As a follow-up to the debate over IPCom's enforcement activities against HTC in Germany and HTC's claim that its business won't be affected, I asked IPCom a follow-up question. For a reply, they sent me a document they called "self-explanatory": a November 28, 2011 order by the Karlsruhe Higher Regional Court setting the value in dispute for purposes of the determination of court fees and the part of IPCom's legal expenses that HTC will have to pick up under the applicable "loser pays" system.
Beyond answering the specific question I asked, that two-page document is extremely informative:
It's yet another indication of HTC having misrepresented the scope of the Mannheim Regional Court's February 2009 ruling. The appellate court states explicitly that "the complaint targeted -- as was clarified at least during the appellate proceedings -- the totality of Defendant's UMTS-capable mobile devices offered and distributed in this country".
The appellate court's determination of the value in dispute is clearly based on that interpretation and reaches the legal maximum of 30 million euros ($40 million) for either court (Mannheim Regional Court and Karlsruhe Higher Regional Court).
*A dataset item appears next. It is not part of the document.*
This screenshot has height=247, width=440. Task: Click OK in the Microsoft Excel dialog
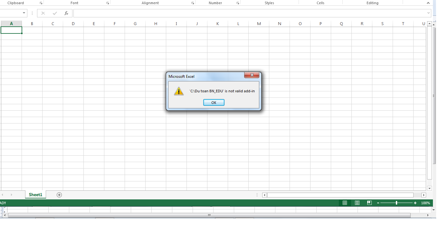(214, 103)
It's obvious that a case involving just one device would not have such a value in dispute based on expected royalties.
The effect of that value in dispute is that HTC will now have to pick up total court fees amounting to approximately $850,000, and north of $1 million of IPCom's legal expenses under the "loser pays" principle.
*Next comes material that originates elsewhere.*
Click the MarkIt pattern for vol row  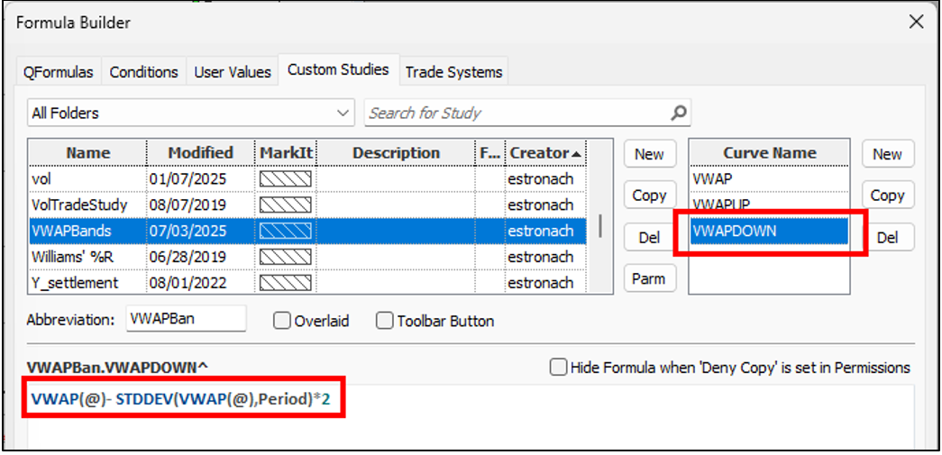point(286,179)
The appellate court explained that the key criterion for determining the value in dispute is IPCom's "[economic] interest" in the enforcement of its rights, which in this case is based on the "expected license fees". The court notes that IPCom argued that in this industry ("electronics or, respectively, telecommunications"), a royalty rate of 2.5 to 3.5 percent for a single patent is reasonable, and that this also applies to standards-essential patents.
While the court doesn't affirmatively support this particular royalty rate, the court would not have set such a high value in dispute if IPCom's claims had failed to pass a basic plausibility test.
HTC could try to object to this order, but I can't see how it could realistically convince the court that the value in dispute does not reach (easily, in fact) the legal maximum of 30 million euros.
This is the court order (which I have redacted):
11-11-28 OLG KA IPCom HTC KostenfestsetzungsbeschlussAs an alternative to agreeing on a fixed royalty rate in the range mentioned above, IPCom would apparently be willing to enter into license agreements with device makers on unspecified FRAND terms, leaving the determination of a FRAND royalty rate to a German court in the event of a disagreement.
Earlier today, Nokia announced new court rulings on the validity of two IPCom patents. IPCom apparently had to amend those patents in order to avoid their complete invalidation, which is what patent holders generally try to do. Such amendments can greatly reduce the commercial value of a patent, but if they are cleverly-drafted, they can result in new claims that are even more useful to the patent holder.
In today's statement, Paul Melin, VP intellectual property at Nokia, also said the following:
"Rather than continuing its aggressive attempts to extract unrealistic licensing terms and mislead the public, it's time for IPCom to come to terms with reality."
The debate over what royalty rates are acceptable under a FRAND framework is not going to end anytime soon.